## Required action
Without the images, set down each entry exactly.

## Material for this task
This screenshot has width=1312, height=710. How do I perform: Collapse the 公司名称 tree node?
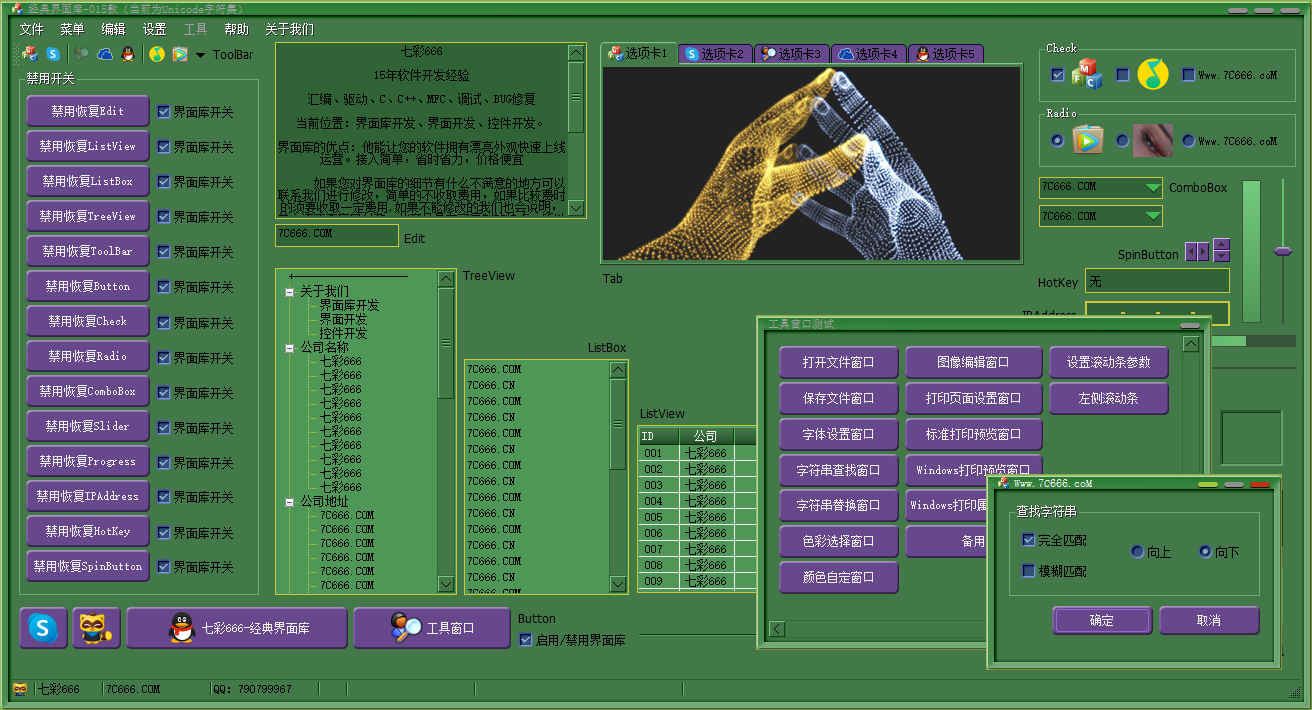pos(289,348)
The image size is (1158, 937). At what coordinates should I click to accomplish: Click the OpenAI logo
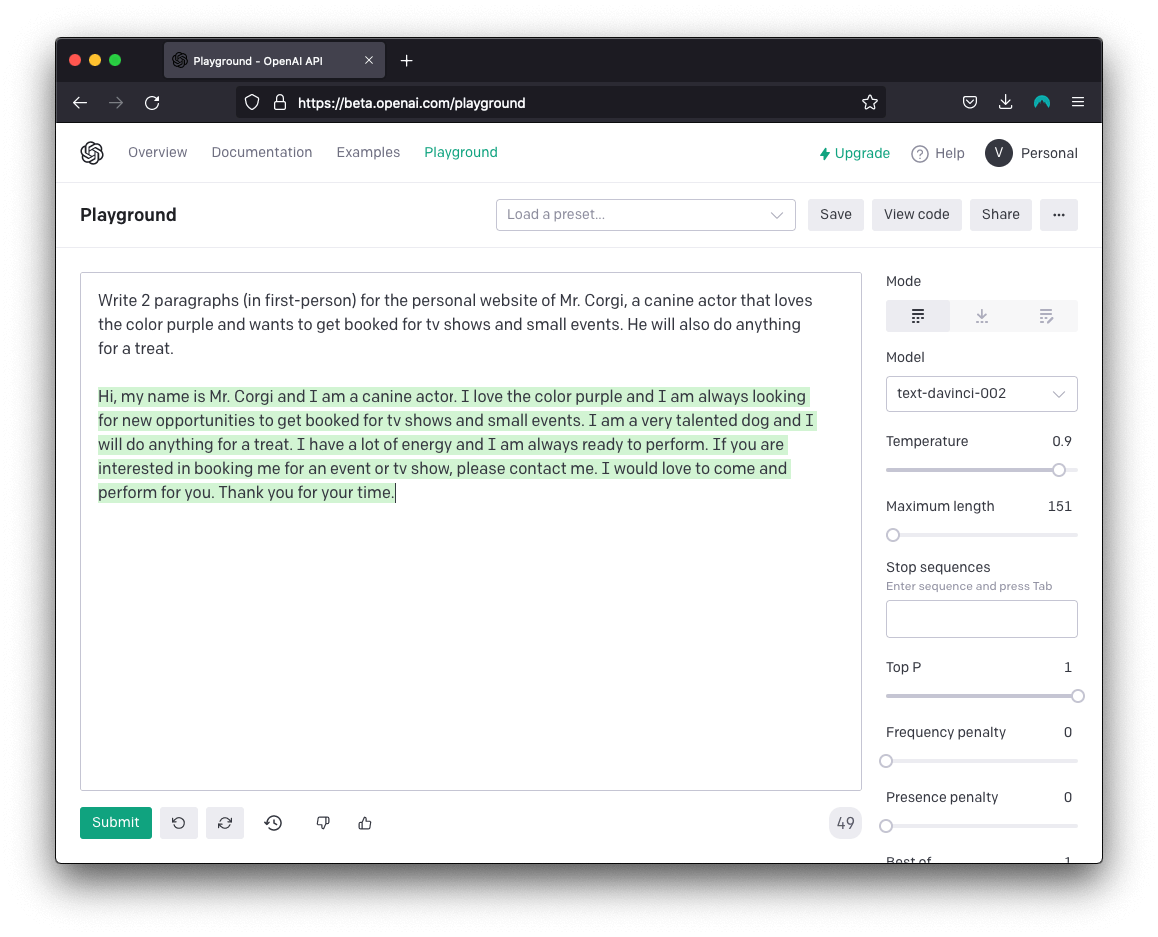(x=92, y=152)
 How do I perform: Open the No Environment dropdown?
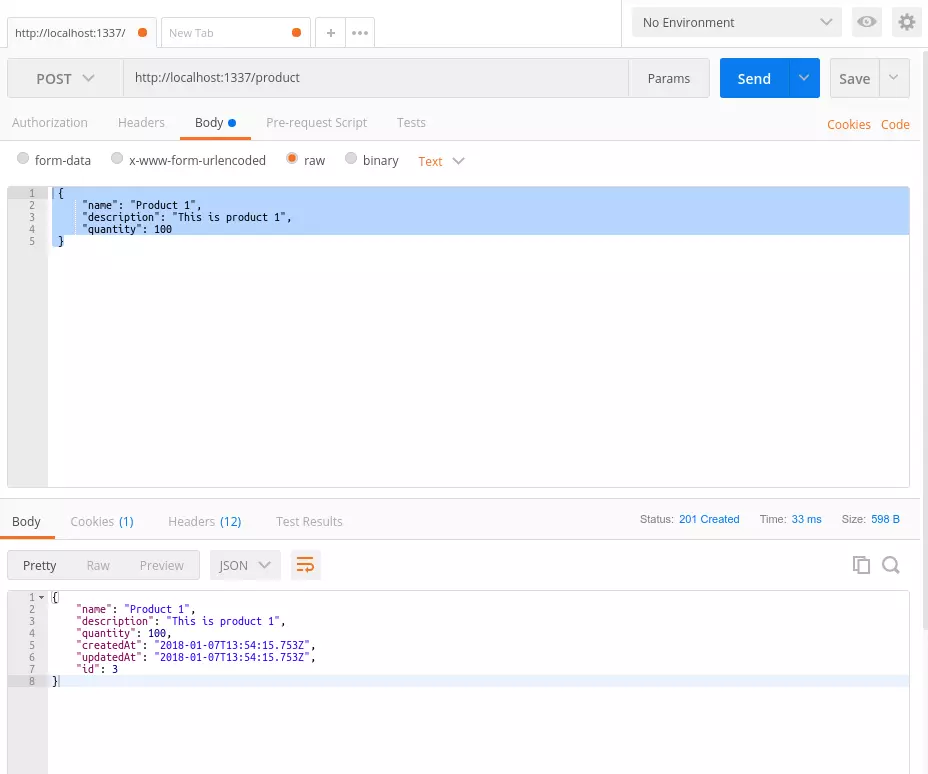pyautogui.click(x=735, y=22)
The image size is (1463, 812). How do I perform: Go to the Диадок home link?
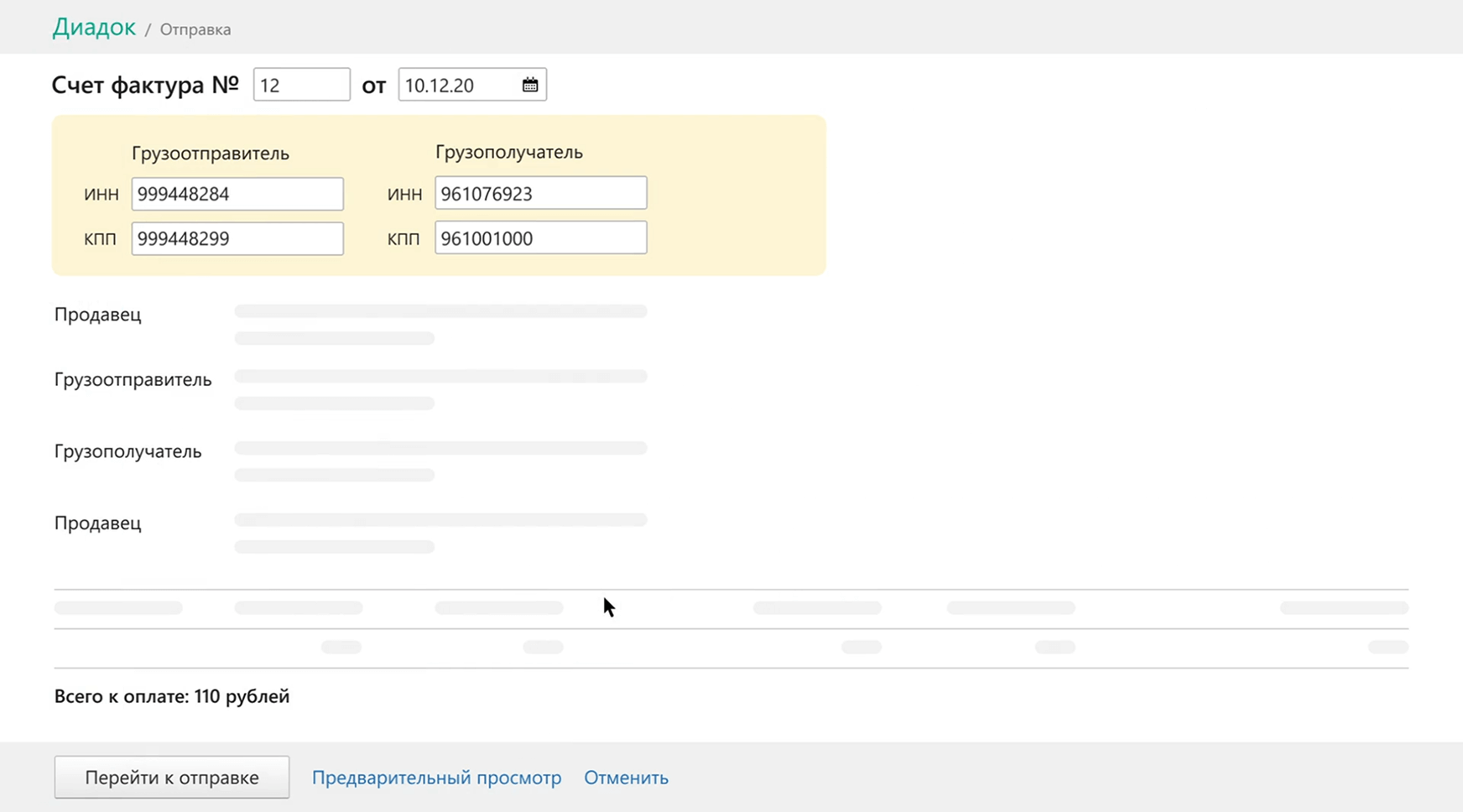pos(94,28)
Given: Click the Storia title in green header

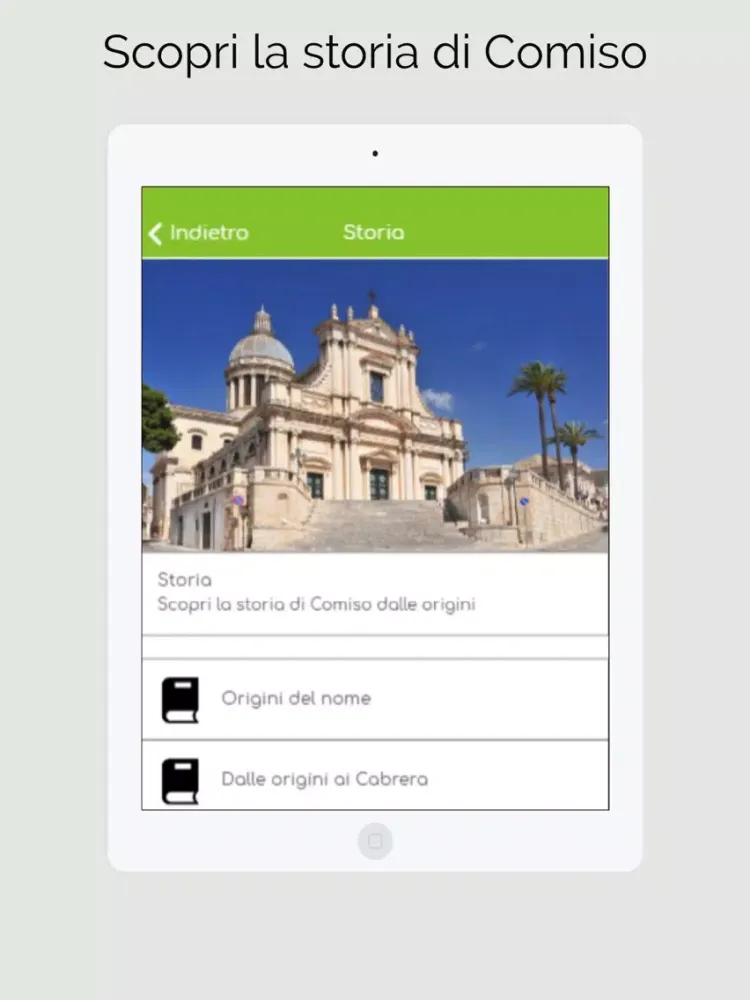Looking at the screenshot, I should click(x=373, y=233).
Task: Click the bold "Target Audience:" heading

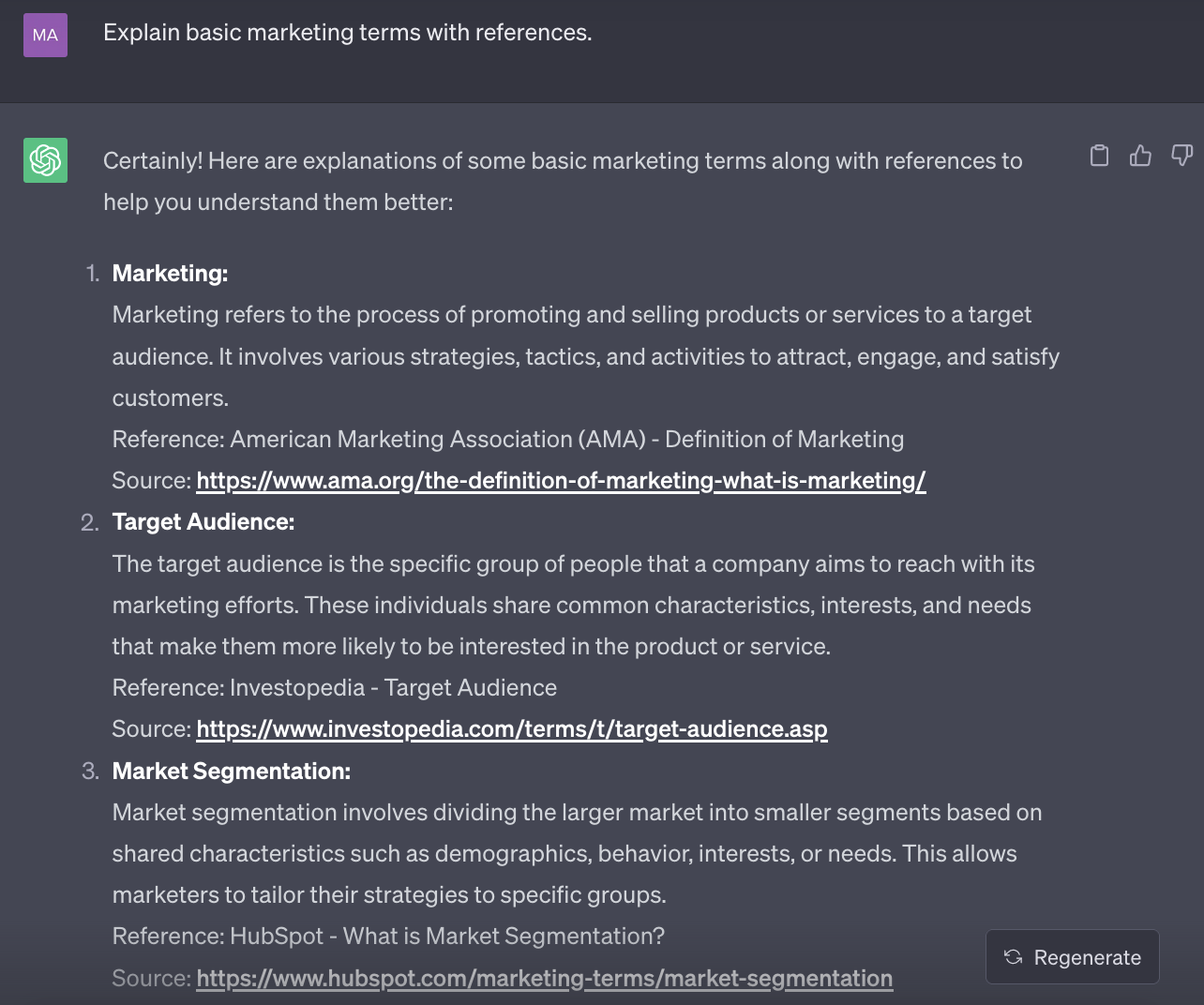Action: tap(203, 522)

## Response area
This screenshot has width=1312, height=710. How do I perform: Collapse the 公司名称 tree node?
pos(289,348)
The image size is (1158, 937). At what coordinates should I click to accomplish: Click the OpenAI logo
(x=92, y=152)
 How do I perform: Open the No Environment dropdown?
pyautogui.click(x=735, y=22)
The image size is (1463, 812). How do I perform: Go to the Диадок home link?
pos(94,28)
Given: Click the Storia title in green header

Looking at the screenshot, I should click(x=373, y=233).
Task: Click the bold "Target Audience:" heading

Action: tap(203, 522)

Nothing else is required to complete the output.